The Complainants’ CRÉDIT MUTUEL and CIC trade marks appear to be fairly well known. The Panel accepts the Complainants’ argument that the Respondent must have been aware of the Complainants and their rights in the CRÉDIT MUTUEL and CIC trade marks when registering the Disputed Domain Names. As such, the fact that the Disputed Domain Names incorporate the Complainants’ trade marks in their entirety with the gTLDs “.exchange”, “.market”, and “.finance” (which are related to the Complainants’ business field) creates a presumption of bad faith.

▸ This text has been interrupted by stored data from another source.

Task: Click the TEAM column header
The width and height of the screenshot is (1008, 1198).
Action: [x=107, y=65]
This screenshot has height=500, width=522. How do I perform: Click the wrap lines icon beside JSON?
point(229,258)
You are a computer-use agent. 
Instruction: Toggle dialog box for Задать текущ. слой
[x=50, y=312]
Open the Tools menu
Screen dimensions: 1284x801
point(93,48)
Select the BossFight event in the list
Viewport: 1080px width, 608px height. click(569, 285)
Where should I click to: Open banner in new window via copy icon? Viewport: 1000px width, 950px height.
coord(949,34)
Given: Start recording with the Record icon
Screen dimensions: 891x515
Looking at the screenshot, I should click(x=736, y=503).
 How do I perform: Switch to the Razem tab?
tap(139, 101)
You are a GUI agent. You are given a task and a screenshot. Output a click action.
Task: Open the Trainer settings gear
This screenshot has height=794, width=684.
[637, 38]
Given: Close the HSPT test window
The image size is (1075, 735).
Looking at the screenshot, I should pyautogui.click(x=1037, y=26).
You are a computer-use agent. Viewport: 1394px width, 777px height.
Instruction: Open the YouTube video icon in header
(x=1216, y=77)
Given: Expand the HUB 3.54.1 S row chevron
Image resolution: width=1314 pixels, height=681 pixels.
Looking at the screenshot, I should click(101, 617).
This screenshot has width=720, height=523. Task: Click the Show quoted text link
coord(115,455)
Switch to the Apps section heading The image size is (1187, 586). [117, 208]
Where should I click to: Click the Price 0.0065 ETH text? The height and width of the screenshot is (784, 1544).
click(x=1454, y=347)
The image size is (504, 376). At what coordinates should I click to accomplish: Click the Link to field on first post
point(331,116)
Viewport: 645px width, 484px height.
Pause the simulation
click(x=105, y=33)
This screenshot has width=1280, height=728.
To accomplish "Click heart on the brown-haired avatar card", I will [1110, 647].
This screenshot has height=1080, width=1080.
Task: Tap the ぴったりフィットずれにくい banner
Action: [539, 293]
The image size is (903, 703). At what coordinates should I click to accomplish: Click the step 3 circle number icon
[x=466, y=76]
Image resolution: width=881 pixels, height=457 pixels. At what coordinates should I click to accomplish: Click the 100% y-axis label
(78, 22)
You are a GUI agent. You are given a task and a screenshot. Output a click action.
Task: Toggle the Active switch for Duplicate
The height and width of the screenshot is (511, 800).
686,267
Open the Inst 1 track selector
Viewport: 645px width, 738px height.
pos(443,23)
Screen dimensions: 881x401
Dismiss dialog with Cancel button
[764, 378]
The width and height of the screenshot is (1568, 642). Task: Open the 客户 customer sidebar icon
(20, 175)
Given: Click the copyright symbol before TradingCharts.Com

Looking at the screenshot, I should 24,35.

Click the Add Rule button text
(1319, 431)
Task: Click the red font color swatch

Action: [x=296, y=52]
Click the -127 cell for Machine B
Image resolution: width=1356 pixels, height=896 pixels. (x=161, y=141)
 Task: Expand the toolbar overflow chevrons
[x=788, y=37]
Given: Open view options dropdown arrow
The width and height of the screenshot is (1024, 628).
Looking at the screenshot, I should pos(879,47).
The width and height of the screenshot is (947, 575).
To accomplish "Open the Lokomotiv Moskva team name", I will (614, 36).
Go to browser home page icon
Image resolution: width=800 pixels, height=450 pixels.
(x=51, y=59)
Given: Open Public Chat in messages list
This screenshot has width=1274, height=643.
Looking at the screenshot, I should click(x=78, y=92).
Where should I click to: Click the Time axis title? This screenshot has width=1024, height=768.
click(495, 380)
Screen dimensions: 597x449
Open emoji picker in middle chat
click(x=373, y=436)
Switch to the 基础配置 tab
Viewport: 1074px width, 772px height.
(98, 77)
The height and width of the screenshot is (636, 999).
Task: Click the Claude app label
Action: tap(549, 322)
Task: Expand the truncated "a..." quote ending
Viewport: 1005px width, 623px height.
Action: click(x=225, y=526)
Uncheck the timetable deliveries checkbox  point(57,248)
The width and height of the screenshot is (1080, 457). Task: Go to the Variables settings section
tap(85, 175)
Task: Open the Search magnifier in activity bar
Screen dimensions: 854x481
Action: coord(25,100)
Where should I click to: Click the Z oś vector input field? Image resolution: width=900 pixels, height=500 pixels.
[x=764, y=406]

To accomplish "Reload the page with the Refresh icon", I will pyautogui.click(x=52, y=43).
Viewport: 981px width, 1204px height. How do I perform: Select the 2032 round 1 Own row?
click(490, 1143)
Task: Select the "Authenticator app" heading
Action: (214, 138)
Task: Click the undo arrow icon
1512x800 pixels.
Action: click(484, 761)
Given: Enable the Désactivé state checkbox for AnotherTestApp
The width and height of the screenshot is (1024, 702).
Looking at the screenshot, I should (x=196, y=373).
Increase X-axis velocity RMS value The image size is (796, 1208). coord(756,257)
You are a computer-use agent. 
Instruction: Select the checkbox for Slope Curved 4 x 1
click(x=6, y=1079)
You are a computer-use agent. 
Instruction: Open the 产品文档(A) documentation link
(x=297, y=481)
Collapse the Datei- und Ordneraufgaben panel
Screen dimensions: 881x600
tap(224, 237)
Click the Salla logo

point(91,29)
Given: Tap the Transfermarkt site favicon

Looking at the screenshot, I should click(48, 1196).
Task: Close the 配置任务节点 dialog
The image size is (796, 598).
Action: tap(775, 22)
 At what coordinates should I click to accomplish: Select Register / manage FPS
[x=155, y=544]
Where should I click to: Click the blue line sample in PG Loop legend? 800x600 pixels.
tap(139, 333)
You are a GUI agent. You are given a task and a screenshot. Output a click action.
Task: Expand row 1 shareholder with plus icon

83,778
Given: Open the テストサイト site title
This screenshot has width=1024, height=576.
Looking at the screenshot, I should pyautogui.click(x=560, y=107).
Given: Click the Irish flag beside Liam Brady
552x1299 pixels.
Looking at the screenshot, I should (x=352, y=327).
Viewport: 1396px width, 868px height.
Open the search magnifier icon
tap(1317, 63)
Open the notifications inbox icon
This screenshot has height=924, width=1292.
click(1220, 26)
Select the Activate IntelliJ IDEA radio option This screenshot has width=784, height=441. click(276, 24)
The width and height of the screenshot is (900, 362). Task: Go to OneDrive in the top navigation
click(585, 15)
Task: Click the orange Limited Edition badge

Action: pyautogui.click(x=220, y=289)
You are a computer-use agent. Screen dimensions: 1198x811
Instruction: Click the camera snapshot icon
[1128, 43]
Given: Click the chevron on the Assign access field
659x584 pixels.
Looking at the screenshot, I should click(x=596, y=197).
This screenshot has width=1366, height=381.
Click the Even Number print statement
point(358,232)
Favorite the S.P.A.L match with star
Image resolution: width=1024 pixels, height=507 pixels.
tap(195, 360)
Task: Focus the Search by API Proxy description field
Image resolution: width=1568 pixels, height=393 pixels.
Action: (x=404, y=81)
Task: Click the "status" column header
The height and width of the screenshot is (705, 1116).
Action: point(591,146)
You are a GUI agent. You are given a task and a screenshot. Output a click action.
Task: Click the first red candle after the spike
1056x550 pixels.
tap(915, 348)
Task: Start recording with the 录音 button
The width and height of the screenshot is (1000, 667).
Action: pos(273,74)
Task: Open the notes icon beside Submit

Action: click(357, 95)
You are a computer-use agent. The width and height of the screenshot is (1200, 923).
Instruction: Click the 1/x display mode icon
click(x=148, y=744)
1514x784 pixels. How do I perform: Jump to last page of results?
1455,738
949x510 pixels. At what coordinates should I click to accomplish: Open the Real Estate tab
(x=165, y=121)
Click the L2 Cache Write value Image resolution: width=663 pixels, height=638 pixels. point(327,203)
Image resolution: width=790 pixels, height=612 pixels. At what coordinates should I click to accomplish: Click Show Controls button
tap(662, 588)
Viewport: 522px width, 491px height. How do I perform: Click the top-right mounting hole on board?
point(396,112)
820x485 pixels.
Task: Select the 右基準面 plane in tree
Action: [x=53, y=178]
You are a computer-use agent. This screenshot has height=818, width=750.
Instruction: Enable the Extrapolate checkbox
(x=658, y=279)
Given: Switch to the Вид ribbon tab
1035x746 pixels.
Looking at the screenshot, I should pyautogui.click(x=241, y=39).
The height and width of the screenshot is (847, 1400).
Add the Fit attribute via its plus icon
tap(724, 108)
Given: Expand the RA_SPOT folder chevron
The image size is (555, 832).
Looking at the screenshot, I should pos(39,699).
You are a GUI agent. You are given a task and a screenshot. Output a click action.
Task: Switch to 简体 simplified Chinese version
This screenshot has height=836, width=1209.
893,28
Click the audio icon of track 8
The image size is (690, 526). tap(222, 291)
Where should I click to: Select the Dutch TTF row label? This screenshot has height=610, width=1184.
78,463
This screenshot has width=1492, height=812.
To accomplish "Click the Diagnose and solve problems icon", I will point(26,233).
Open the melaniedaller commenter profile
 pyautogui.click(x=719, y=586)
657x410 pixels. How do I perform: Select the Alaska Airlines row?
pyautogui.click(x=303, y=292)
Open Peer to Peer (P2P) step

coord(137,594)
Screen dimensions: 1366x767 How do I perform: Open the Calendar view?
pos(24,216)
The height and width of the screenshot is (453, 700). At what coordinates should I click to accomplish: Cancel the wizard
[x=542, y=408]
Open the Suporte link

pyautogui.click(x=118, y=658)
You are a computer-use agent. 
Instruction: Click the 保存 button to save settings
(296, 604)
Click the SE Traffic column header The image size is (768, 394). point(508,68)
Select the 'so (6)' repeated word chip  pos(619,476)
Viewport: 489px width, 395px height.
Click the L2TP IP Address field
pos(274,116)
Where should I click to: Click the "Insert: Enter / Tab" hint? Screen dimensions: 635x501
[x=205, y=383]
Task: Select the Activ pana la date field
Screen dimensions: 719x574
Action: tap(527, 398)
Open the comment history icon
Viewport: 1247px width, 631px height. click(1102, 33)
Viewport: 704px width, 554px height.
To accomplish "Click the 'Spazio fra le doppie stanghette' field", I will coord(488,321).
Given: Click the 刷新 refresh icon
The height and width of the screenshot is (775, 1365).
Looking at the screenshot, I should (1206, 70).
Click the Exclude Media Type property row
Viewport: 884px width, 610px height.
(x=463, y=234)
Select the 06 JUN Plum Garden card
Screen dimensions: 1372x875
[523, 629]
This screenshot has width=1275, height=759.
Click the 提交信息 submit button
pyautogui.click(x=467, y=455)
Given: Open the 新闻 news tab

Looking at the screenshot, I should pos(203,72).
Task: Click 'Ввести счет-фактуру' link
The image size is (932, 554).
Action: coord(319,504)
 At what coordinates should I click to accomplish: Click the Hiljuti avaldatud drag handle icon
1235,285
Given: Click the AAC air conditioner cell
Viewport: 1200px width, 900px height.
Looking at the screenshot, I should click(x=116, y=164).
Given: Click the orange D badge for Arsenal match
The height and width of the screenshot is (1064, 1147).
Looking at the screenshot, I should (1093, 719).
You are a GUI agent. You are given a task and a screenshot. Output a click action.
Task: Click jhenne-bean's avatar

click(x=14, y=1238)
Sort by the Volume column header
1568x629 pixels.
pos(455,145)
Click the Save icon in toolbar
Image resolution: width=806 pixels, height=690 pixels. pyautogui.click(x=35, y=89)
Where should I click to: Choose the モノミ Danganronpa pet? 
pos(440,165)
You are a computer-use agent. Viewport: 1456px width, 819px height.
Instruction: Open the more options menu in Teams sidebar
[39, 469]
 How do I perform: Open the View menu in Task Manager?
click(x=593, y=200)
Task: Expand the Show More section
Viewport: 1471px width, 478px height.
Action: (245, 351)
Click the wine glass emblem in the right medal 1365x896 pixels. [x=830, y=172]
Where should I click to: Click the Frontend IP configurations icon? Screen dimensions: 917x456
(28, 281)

In addition, the Panel finds that the following factors further support a finding that the Disputed Domain Names have been registered and are being used by the Respondent in bad faith:

(i) the Respondent failed to submit a formal response to the Complainants’ contentions and has provided no evidence of any actual or contemplated good faith use by it of the Disputed Domain Names;

(ii) it is difficult to conceive of any plausible use of the Disputed Domain Names that would amount to good faith use, given that the Disputed Domain Names are identical to the Complainants’ trade marks, and that the Disputed Domain Names either resolve to a commercial parking page that contains links to third parties websites or are connected to an inactive page (which would not prevent a finding of bad faith);

(iii) noting the composition of the Disputed Domain Names, any use of the Disputed Domain Names would likely mislead Internet users into believing the Disputed Domain Names are operated by, associated with and/or endorsed by the Complainants, particularly given that the Disputed Domain Names wholly incorporate the Complainants’ CRÉDIT MUTUEL and CIC trade marks.

In the circumstances, the Panel finds that the Respondent registered and has been using the Disputed Domain Names in bad faith, and paragraph 4(a)(iii) of the Policy has been satisfied.

7. Decision

For the foregoing reasons, in accordance with paragraphs 4(i) of the Policy and 15 of the Rules, the Panel orders that the Disputed Domain Name <cic.exchange> be transferred to the Complainant, Credit Industriel Et Commercial, and the Disputed Domain Names <creditmutuel.finance> and <creditmutuel.market> be transferred to the Complainant, Confédération Nationale du Crédit Mutuel.